24/Mar/2026
Os contratos futuros de açúcar demerara encerraram em baixa nesta segunda-feira (23/03) na Bolsa de Nova York, com o vencimento maio recuando 18 pontos (1,15%), a 15,52 centavos de dólar por libra-peso, corrigindo parte das altas registradas na semana anterior. O movimento foi impulsionado por liquidação de posições compradas, refletindo queda superior a 7% nos preços do petróleo, que enfraquece o etanol e pode levar usinas brasileiras a priorizar a produção de açúcar, aumentando a oferta global no curto e médio prazo. A volatilidade externa foi mitigada por fatores logísticos e geopolíticos.

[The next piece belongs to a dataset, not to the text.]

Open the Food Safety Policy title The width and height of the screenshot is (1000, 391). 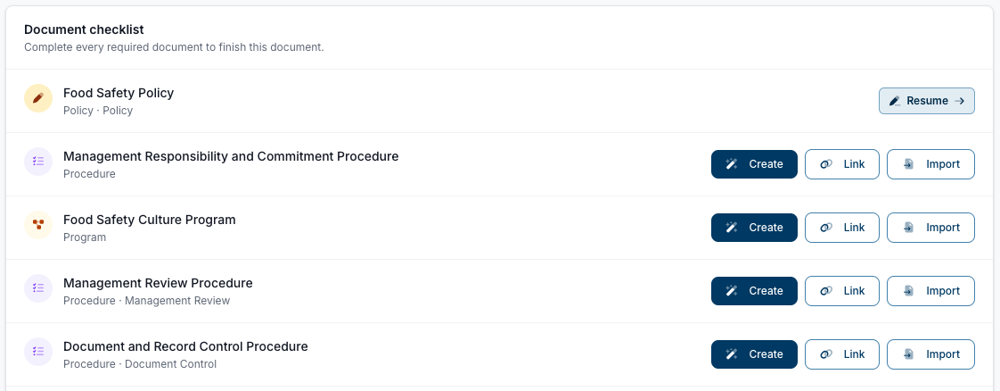[x=119, y=93]
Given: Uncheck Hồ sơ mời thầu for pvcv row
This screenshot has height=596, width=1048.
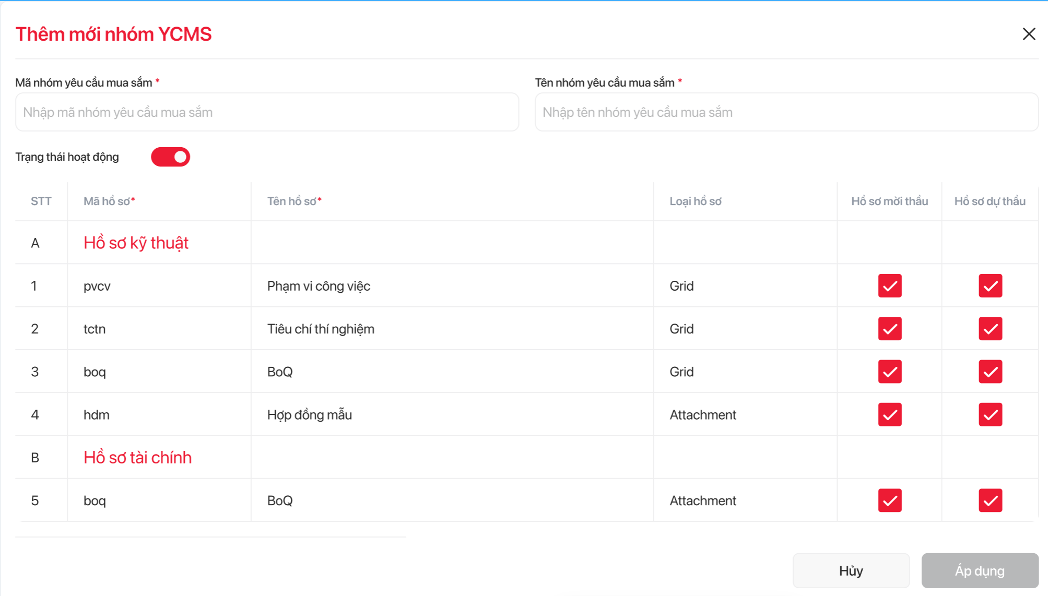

O bloqueio parcial do Estreito de Ormuz restringiu cerca de 6% do comércio mundial de açúcar, elevando custos de frete e seguro. Internamente, a produção no Centro-Sul registrou queda de 36% na segunda metade de janeiro, limitando a disponibilidade imediata durante a entressafra. Apesar das correções recentes, os fundamentos do mercado permanecem pressionados por excedentes globais. Consultorias projetam superávit mundial de 2,9 a 3,4 milhões de toneladas para o ciclo 2026/27. Na Ásia, a produção acumulada da Índia até 15 de março subiu 10,5%, atingindo 26,2 milhões de toneladas, enquanto Tailândia e Paquistão contribuíram para um superávit global de 1,22 milhão de toneladas em 2025/26.